> _Supplied data_:
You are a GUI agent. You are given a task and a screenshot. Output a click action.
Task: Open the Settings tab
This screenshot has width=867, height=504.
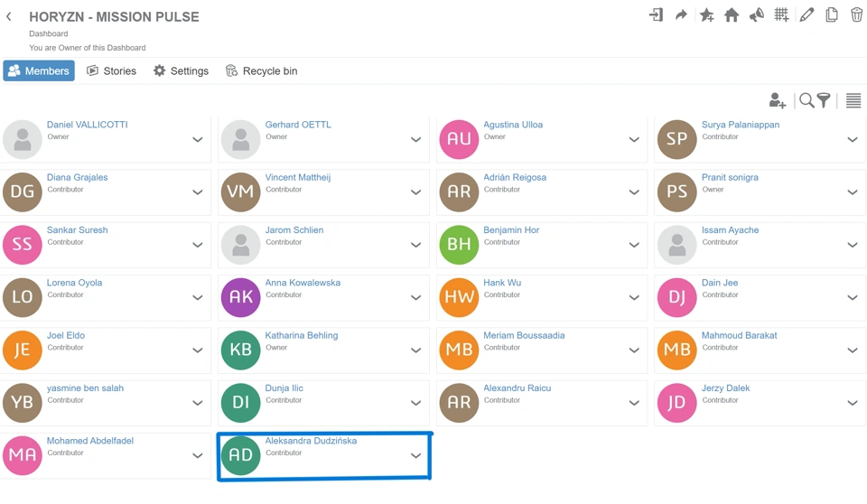[181, 70]
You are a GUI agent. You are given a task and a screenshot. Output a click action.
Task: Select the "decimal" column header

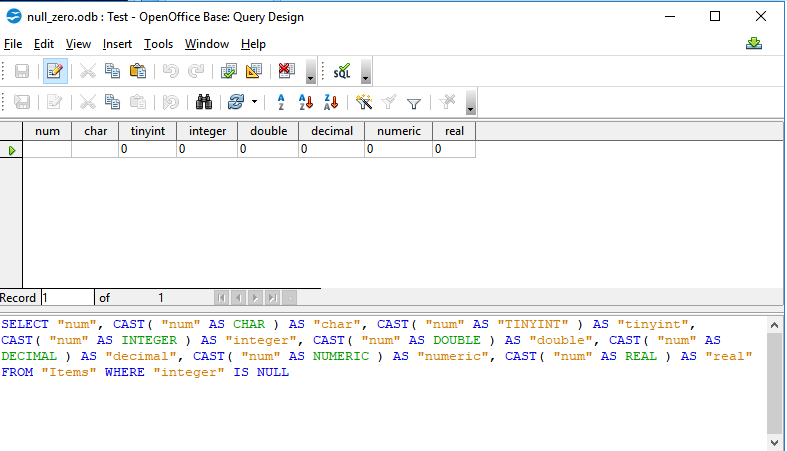click(331, 131)
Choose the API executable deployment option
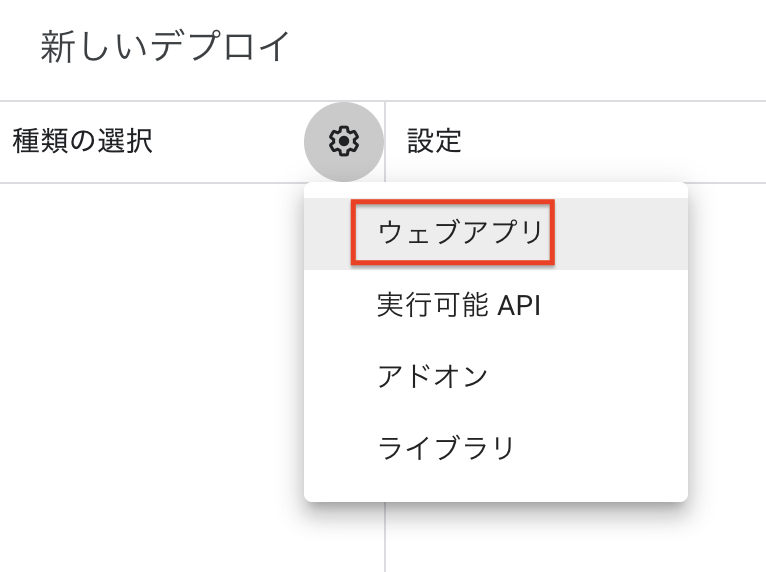This screenshot has width=766, height=572. (x=459, y=305)

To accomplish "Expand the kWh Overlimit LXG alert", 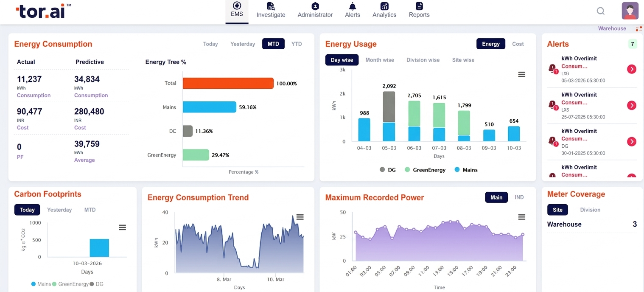I will click(631, 69).
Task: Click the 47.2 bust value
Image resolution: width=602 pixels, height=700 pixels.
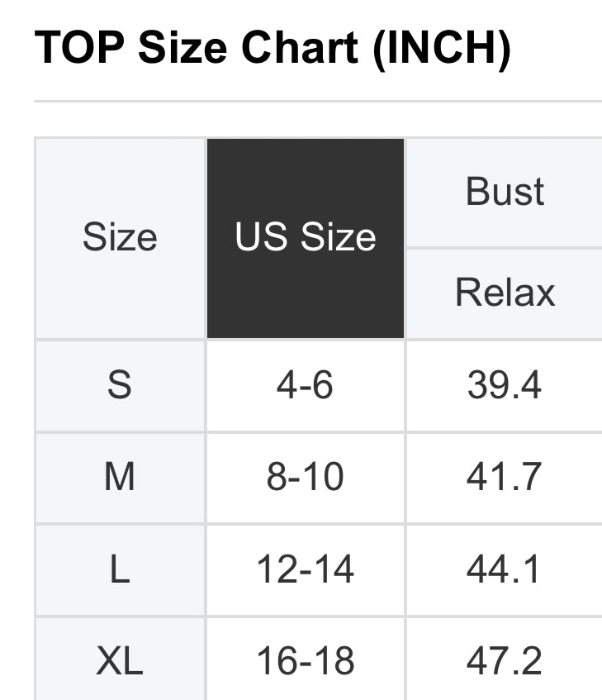Action: (x=505, y=661)
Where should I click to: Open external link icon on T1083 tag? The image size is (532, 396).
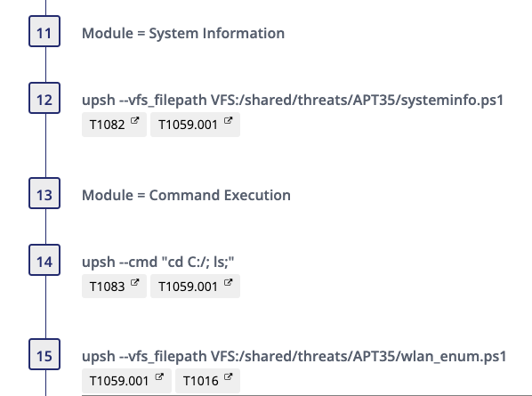pyautogui.click(x=134, y=282)
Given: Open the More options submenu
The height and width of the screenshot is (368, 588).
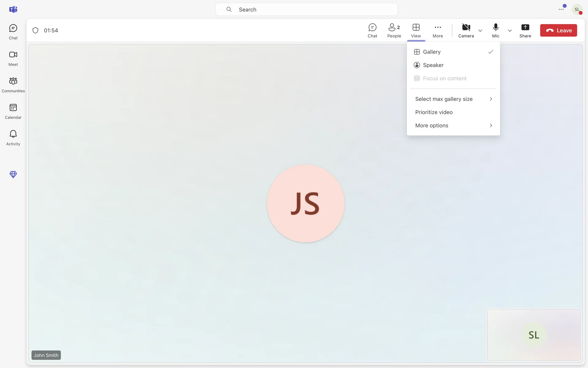Looking at the screenshot, I should pyautogui.click(x=453, y=125).
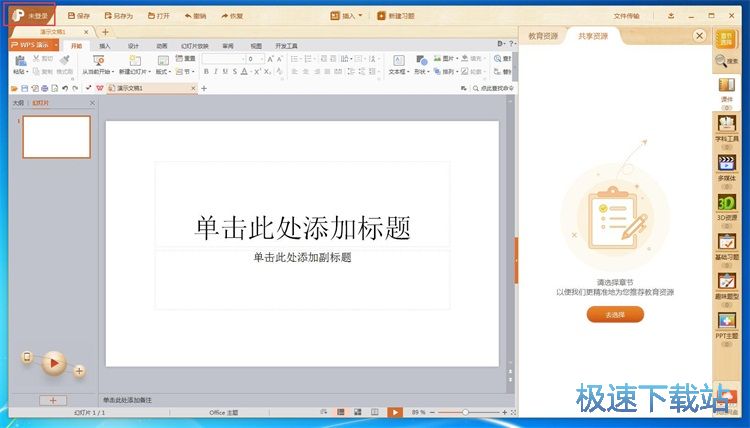Toggle bold text formatting
Screen dimensions: 750x428
[x=207, y=72]
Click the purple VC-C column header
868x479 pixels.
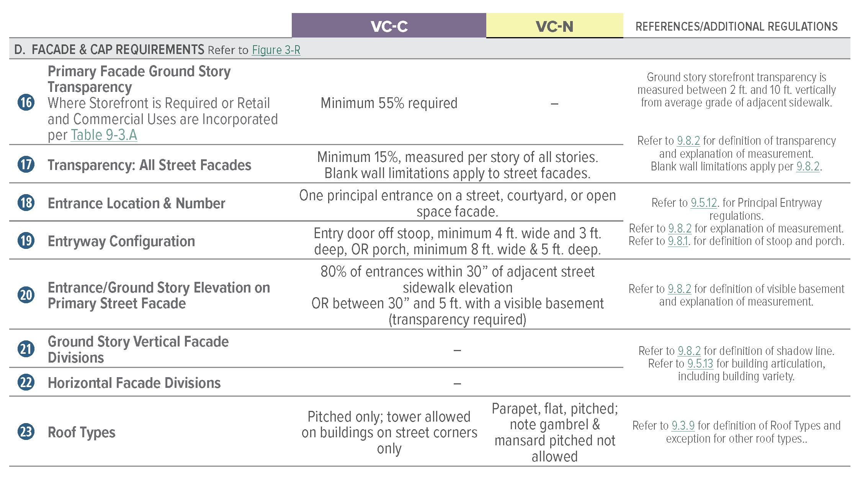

> _Exercise instructions_: Update the lines beginning with the line containing "Given: Open the More options submenu" and running through the final line, changing "column header" to "column heading" and leaving everything else as it stands. Omit the pictures from your answer.

> _Answer below_:
Given: Open the More options submenu
The height and width of the screenshot is (368, 588).
Looking at the screenshot, I should pyautogui.click(x=453, y=125).
Toggle bold text formatting
Screen dimensions: 750x428
[x=207, y=72]
Click the purple VC-C column heading
868x479 pixels.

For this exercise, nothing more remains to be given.